Many anti-women driving claim that the ban is to protect her, because she is a “Queen”with any male relative at her back and call. Not everyone has male relatives, not all men will be eager to take all his sisters to work all around town before his own job and pick them up after. And not all male relatives are supportive and helpful. Is letting these women suffer in poverty or joblessness and make them depend on charities and relatives very Queen-like?
Yet I can’t help asking myself: Would these women be able to afford a car and its maintenance? Typically anywhere around the world this part of society, the “working class” so to speak, or the underprivileged as well, would prefer cheap public transportation like buses and trams and metro. But at the absence of those, it’s still safe to assume that making cheap monthly payments for a cheap car (and gas is cheap in Saudi as well) would be more economical and practical for them as well. Money towards a taxi or a driver is money down the drain, while installments will end in two or three years and maintenance is sometimes part of the car’s warranty and still – it empowers them to take control of their lives. Feel stronger and safer. And accept jobs that don’t pay that much, but enough to make a living, while with a driver her salary will go straight to him.

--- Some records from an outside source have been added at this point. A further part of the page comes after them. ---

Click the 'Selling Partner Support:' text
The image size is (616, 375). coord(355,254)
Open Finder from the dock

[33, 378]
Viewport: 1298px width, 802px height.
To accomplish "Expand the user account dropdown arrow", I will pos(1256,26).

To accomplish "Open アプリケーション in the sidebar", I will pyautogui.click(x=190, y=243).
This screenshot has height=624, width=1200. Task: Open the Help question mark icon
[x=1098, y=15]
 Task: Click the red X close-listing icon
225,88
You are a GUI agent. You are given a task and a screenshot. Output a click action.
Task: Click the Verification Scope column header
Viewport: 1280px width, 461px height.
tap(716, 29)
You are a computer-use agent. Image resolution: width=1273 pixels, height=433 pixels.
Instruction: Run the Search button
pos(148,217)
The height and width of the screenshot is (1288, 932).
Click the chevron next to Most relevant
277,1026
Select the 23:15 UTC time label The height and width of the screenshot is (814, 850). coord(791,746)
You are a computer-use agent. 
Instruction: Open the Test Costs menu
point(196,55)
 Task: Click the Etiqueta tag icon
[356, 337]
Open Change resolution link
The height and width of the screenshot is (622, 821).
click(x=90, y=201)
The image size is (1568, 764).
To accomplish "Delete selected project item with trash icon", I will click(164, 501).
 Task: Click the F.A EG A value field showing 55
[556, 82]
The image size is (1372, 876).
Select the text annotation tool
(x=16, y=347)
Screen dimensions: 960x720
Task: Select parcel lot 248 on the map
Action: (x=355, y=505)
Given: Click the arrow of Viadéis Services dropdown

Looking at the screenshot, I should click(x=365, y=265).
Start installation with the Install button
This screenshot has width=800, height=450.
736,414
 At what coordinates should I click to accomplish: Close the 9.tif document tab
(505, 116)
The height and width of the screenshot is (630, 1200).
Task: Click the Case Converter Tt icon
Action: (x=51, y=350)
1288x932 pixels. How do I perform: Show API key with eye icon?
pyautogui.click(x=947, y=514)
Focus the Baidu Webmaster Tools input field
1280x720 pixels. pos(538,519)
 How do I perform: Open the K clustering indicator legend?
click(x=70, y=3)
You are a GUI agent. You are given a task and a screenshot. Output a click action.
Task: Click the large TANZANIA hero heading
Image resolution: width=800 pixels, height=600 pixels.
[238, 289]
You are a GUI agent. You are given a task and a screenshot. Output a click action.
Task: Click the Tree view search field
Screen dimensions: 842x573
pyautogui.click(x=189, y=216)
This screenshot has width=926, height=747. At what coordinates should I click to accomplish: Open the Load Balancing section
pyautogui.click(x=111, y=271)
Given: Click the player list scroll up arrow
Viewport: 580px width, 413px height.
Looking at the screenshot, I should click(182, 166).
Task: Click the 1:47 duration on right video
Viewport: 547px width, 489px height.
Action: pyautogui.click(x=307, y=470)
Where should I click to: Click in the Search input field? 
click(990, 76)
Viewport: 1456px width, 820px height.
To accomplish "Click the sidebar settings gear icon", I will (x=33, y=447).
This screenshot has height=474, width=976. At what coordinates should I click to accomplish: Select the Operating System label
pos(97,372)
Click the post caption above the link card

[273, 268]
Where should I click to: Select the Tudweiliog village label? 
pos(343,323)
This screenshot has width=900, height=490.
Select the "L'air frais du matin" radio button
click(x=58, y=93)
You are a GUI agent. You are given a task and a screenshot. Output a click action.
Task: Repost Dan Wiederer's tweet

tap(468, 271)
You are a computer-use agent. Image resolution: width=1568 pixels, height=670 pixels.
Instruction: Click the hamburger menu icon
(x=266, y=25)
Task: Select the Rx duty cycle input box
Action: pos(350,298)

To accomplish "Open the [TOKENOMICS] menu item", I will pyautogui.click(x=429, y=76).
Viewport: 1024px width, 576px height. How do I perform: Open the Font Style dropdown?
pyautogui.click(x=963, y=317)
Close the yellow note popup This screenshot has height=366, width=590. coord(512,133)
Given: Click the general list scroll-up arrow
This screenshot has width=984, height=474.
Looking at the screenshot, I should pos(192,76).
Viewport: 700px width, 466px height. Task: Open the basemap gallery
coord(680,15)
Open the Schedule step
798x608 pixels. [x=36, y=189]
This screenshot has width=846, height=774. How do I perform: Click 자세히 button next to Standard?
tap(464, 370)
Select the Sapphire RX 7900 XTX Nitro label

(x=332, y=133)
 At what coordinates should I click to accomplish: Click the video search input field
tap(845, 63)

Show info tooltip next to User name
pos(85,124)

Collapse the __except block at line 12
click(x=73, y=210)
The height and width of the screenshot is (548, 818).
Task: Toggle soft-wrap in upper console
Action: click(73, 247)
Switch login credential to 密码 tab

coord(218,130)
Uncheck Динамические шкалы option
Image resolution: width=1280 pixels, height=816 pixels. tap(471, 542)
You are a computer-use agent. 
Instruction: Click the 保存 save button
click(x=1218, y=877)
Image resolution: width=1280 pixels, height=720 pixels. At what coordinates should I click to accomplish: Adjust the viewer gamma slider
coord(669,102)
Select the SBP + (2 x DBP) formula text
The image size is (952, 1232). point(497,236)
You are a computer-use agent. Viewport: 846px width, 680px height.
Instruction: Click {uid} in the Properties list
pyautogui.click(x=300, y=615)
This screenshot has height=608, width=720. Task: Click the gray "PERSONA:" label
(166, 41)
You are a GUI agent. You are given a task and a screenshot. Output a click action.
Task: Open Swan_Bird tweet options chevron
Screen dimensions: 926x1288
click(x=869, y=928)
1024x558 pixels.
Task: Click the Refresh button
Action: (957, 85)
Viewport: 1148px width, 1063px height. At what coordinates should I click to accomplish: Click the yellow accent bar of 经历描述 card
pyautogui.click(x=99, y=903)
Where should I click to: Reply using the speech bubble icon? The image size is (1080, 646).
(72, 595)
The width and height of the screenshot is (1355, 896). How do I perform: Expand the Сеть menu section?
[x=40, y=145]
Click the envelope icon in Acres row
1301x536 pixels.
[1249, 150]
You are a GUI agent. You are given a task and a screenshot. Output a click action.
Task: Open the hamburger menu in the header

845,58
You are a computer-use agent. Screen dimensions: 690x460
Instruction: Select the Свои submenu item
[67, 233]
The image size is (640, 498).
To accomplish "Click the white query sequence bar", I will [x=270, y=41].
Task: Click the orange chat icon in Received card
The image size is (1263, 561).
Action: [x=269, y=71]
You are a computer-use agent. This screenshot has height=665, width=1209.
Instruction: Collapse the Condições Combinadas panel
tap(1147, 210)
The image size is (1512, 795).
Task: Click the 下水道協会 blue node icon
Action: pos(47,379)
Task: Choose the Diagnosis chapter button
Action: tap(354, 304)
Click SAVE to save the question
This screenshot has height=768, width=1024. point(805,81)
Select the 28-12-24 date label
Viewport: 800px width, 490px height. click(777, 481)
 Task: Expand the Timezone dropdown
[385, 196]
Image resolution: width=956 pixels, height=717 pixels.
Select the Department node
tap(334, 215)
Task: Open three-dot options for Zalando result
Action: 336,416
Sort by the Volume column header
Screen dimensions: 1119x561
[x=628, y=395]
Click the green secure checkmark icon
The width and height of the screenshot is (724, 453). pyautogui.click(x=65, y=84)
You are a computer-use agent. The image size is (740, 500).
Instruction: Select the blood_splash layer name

I found it really telling though that the 1st woman (for those of you who might not understand Arabic or if her accent was too heavy) couldn’t voice an opinion about whether there were and religious objections to women driving. To her, if the government approves it, then there its okay by God, and if they don’t then it’s probably not. And that says a lot about her generation. One that doesn’t question religious or ethical issues and instead, has complete faith that the governing powers will tell them what to think. Even when asked what her opinion was, she said ” if our rulers say its okay then it’s okay “.
Cute. But sad. Opinionated old ladies are a lot cuter.